The Case Against Hydropower
Among renewable energy resources, hydropower is frequently raised as a source of energy for Central Asian countries. However the region’s over-reliance on this technology has become self-defeating and alternative sources are needed. Since the collapse of the Soviet Union, the Amu Darya and Syr Darya rivers have become geopolitical flashpoints in the region as the five Central Asian countries have attempted to maximise the rivers’ hydroelectric and irrigation potential. A lack of environmental planning and international coordination in these efforts has not only created political setbacks, but it has decimated the Aral Sea, into which the two aforementioned rivers flow. While Kazakhstan does have limited hydroelectric capabilities, these factors point to the conclusion that large-scale development of Kazakhstan’s power grid would be best implemented in other renewable energy sectors. As a solution to these limitations, this proposal advocates for future BRI investment to be directed toward developing Kazakhstan’s solar and wind energy infrastructure capabilities, these factors point to the conclusion that large-scale development of Kazakhstan’s power grid would be best implemented in other renewable energy sectors. As a solution to these limitations, this proposal advocates for future BRI investment to be directed toward developing Kazakhstan’s solar and wind energy infrastructure.

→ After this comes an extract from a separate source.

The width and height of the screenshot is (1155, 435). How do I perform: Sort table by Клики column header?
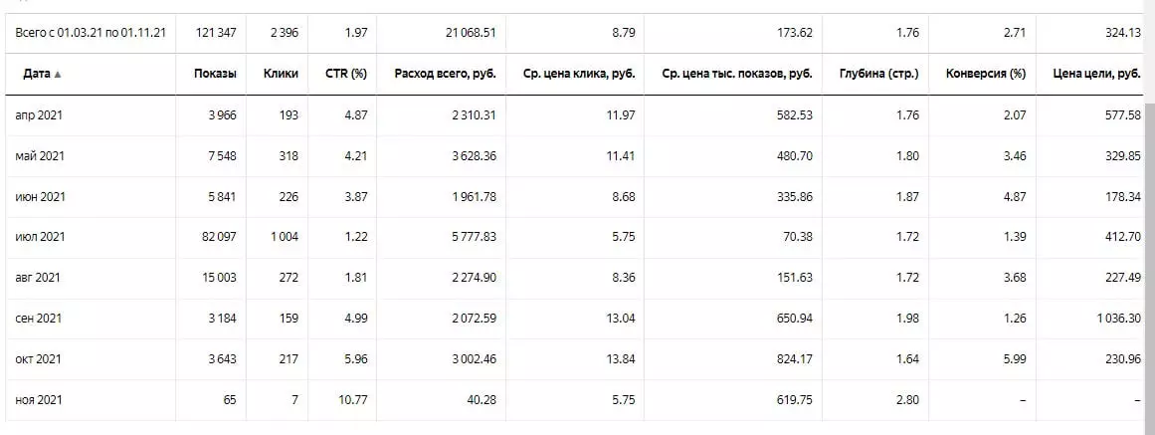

As for solar energy, the southern part of the country, including the Kyzylorda and South Kazakhstan Regions, proves to have the highest levels of insolation. Developing solar energy in this area could be especially beneficial, as its energy demands currently exceed that which it is able to supply locally, meaning it is often necessary for the region to source energy from the north of the country. Concentrated solar thermal collectors are the most advantageous for this region as, in comparison to solar photovoltaic panels, they are more efficient, their materials can be sourced locally within Kazakhstan, and their basic functioning does not rely on the use of water to the extent that solar photovoltaic panels do.3
In 2016, construction began in the Akmola Region on a 100MW solar power plant, funded by KB Enterprises and Siemens. Similar plans have been announced by KB Enterprises and Siemens to build additional plants in Almaty, South Kazakhstan, Kyzylorda, and Karaganda. The Hevel group also financed a project in the Akmola Region in 2019 for a 100MW photovoltaic solar farm. Additionally, in 2019 the Asian Development Bank agreed to provide funding for another 100MW solar farm in the southeastern Jambyl Region. The Eni Group, in line with the aforementioned guidance, announced it will provide funding for a 50MW photovoltaic plant in the southern region of Turkestan earlier this month.
According to Karatayev and Clarke, Kazakhstan has a maximum capacity of 760 GW of wind energy that can be generated cost-effectively in the Atyrau Region and in a belt to the west of Nur- Sultan stretching across the Kostanay, Akmola, and Karagandy Regions4. In the former region, wind power is the strongest, especially in Fort Shevchenko, and may be competitively priced in comparison to gas-fired energy dominant in the region. In the latter, while the strength of the wind is weaker, the power generated may still be produced at a lower cost than the region’s established coal-burning industry.5 However, it is also worth noting that there are opportunities for wind energy development outside of these two areas as well. Xu et al. note that one of the most promising areas for wind energy development is Djungar, along the border with Xinjiang.6 Not only does this area boast strong and frequent wind, but the implementation of wind energy technology in this region is predicted to generate the greatest reduction of greenhouse gas emissions in all of Kazakhstan7.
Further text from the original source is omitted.